Und so unrecht hat der Bergmann da nicht. Seit Mary Shelleys Roman "Frankenstein oder Der moderne Prometheus" von 1816 gilt unwiderruflich das Phantasma von der kulturellen Reproduktivkraft des Menschen. Der Halbgott Prometheus, in der Goethezeit noch einmal zu späten Ehren gekommen, dankte endgültig ab.

Mit Mary Shelleys "Frankenstein" empfangen wir den Kollektivnamen "Mensch" nicht mehr als ein himmlisches Geschenk; seither produzieren wir selbst. Doch daß es sich bei dem namenlosen Monster - das bald schon in schöner Verwechslung als "Frankenstein" zu weltweiter Berühmtheit gelangte - nicht um ein technisches, sondern um ein literarisches Produkt handelt, daran ließ Mary Shelley gleichwohl keinen Zweifel.

Das Monster Frankenstein(s) war niemands anderes als ihr eigener "geistiger Sprößling", und nur ein Wunsch beseelte die anonyme Autorin noch 13 Jahre nach seiner Geburt: Ihr Geschöpf möge "in die Welt gehen und gedeihen". Mary Shelleys Wille sollte geschehen; aus ihrem anti-prometheischen Schöpfungsmythos wurde bald ein gruseliger anthropometrischer. Denn seit Shelleys verspätetem Schauerroman wissen wir, wie sich ein jeder mittels literarischer Phantasie das Phantasma vom ganzen Körper - das Individuum - zusammenstückelt.

EINTRÄGE.
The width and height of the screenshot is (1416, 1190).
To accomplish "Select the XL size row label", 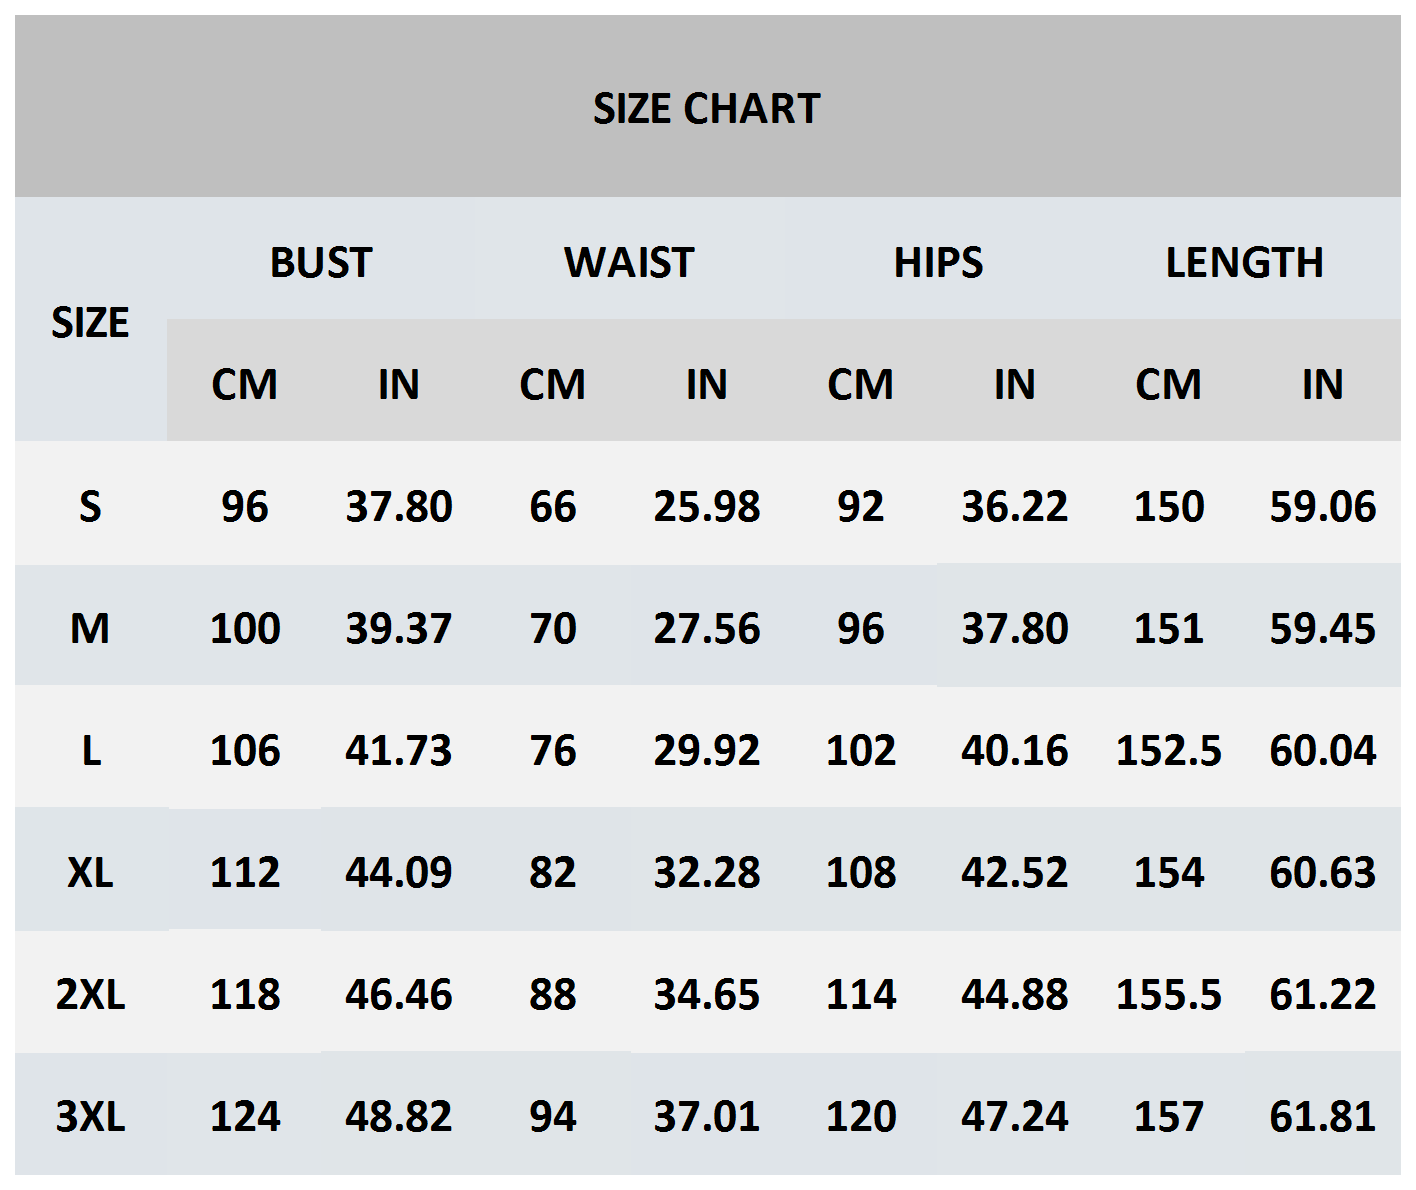I will point(90,872).
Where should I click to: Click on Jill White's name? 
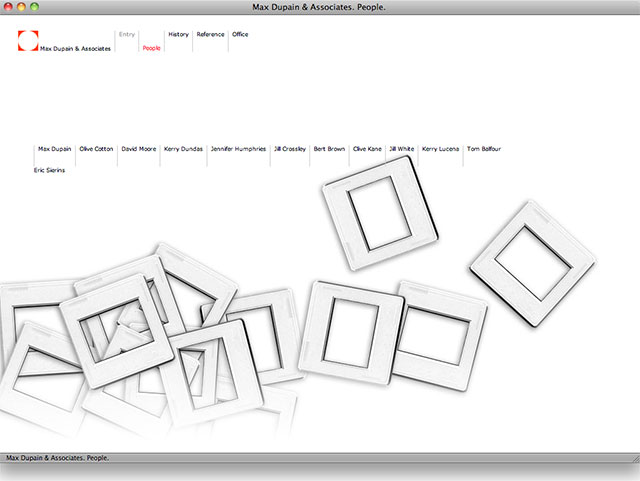pyautogui.click(x=402, y=149)
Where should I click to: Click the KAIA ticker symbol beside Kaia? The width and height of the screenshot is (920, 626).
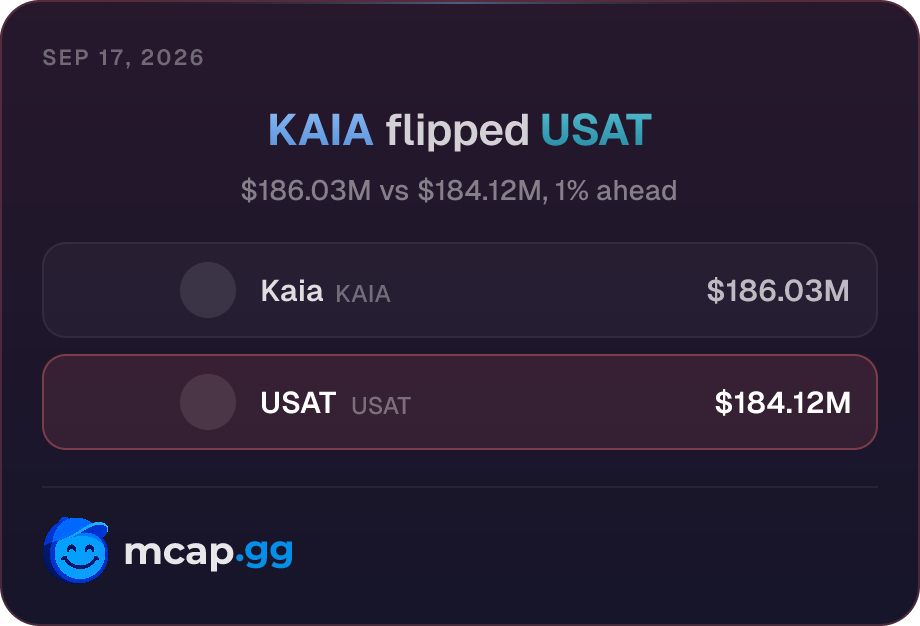tap(363, 294)
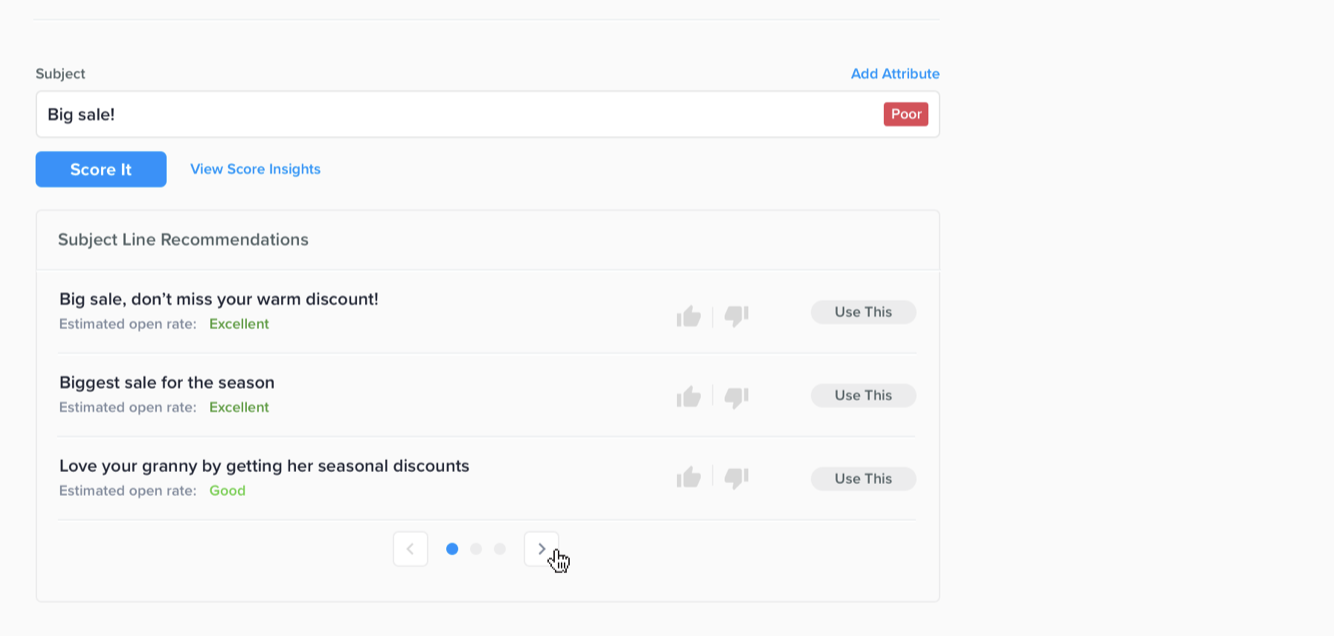Open View Score Insights link

coord(255,169)
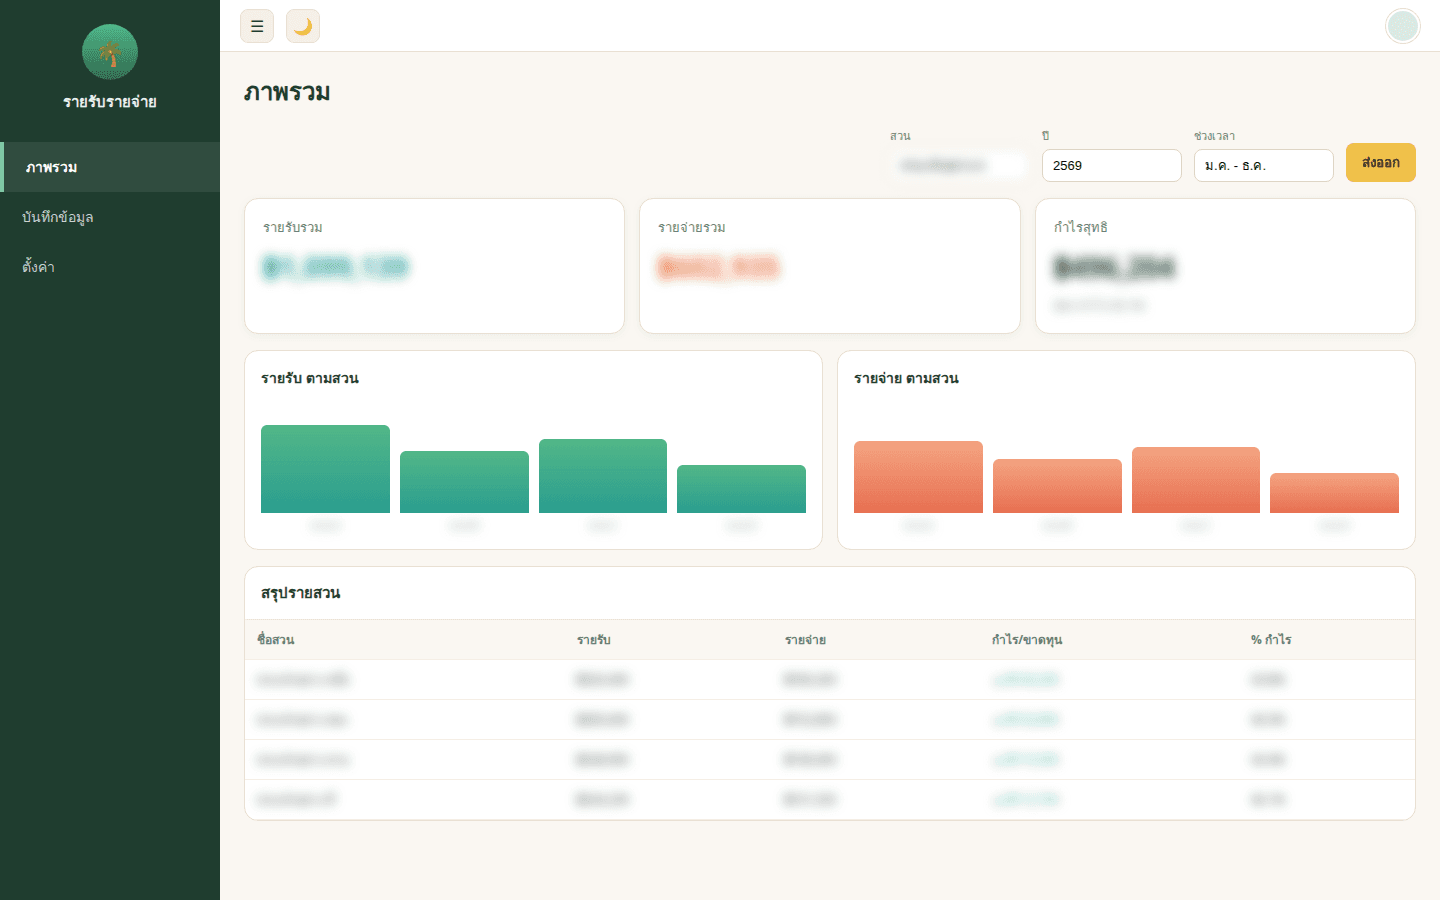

DEINE AUFGABE. Schreib aus dem Text über Mary Shelleys „Frankenstein“ den Abschnitt von „Und so unrecht“ bis einschließlich „gleichwohl keinen Zweifel.“ wortgetreu ab.

ERWARTETE AUSGABE.
Und so unrecht hat der Bergmann da nicht. Seit Mary Shelleys Roman "Frankenstein oder Der moderne Prometheus" von 1816 gilt unwiderruflich das Phantasma von der kulturellen Reproduktivkraft des Menschen. Der Halbgott Prometheus, in der Goethezeit noch einmal zu späten Ehren gekommen, dankte endgültig ab.

Mit Mary Shelleys "Frankenstein" empfangen wir den Kollektivnamen "Mensch" nicht mehr als ein himmlisches Geschenk; seither produzieren wir selbst. Doch daß es sich bei dem namenlosen Monster - das bald schon in schöner Verwechslung als "Frankenstein" zu weltweiter Berühmtheit gelangte - nicht um ein technisches, sondern um ein literarisches Produkt handelt, daran ließ Mary Shelley gleichwohl keinen Zweifel.